The transition from childhood to womanhood is essential in almost any culture. However, Hispanics mark that occasion with a traditional celebration known as a Quinceanera, or Sweet 15.
That time in a woman's life is celebrated and marked by the Hispanic community with a Quinceañera. It isn't clear if the tradition started from the Spanish or the Aztecs, but to this day, it is part of the Mexican, Central, and South American cultures.
"It wasn't until I did my confirmation that I was convinced I wanted my quinceañera," said Lezly Macias.
Traditionally, planning for a Quinseañera takes months, if not years. The quinseañera starts her special day with mass, typically at a catholic church. Before the celebration, the quinseañera has to be baptized and held her first communion and confirmation. She is then allowed to receive a special blessing from the priest as she enters adulthood on her special day.

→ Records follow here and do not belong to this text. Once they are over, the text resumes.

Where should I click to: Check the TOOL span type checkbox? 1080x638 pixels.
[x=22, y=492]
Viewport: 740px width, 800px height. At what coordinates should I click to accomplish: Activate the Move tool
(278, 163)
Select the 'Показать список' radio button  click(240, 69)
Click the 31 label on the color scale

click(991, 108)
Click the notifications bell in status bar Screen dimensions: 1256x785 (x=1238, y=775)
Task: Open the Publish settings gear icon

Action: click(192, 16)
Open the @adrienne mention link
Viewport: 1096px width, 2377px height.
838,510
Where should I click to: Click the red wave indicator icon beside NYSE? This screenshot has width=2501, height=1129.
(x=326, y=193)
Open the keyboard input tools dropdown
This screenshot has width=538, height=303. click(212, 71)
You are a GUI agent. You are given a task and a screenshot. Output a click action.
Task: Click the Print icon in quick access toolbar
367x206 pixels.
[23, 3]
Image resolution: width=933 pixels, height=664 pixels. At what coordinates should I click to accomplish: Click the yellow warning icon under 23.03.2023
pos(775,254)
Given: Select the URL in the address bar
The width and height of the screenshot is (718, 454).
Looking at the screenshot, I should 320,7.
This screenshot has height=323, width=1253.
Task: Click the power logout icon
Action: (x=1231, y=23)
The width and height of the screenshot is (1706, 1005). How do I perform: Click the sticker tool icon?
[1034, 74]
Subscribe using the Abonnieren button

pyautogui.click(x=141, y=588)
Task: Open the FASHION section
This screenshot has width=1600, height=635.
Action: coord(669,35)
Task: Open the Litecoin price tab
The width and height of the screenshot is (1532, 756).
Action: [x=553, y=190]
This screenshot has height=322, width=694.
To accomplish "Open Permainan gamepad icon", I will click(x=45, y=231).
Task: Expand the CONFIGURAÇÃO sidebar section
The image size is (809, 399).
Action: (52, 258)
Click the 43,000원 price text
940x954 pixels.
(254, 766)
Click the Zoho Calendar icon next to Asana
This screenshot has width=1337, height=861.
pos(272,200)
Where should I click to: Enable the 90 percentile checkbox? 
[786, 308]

"It's a lifetime event, and I want to live it. I want to see the experience and what everyone is talking about. I prepared for several months for one special day," said Lezly Macias.
The milestone celebration typically costs anywhere from $5,000 to $20,000, depending on how extravagant, causing many to compare it to a wedding. The entire festivity is filled with joy and celebration throughout the day, sharing spiritual and emotional moments composed of several events that take place throughout the day. Lezly Macias wanted to share her special day and milestone by choosing to donate her quinceañera items to the Idaho State Museum.
"So now we can better tell the story of the people of Idaho. So we are always looking for donations that better represent the people around us and the people of Idaho," said Liz Hobson, Museum Administrator for the Idaho State Museum.
The first-of-its-kind bilingual Quinseañera Pop-up exhibit in the Canyon Gallery will continue to showcase Lezly's items through Hispanic Heritage month, allowing others to learn more about the tradition.
"As a growing Latina, I have dealt with a lot of stuff. And it's nice to let the community know we are here, we are strong, and that's what I like about the Hispanic community," said Lezly Macias.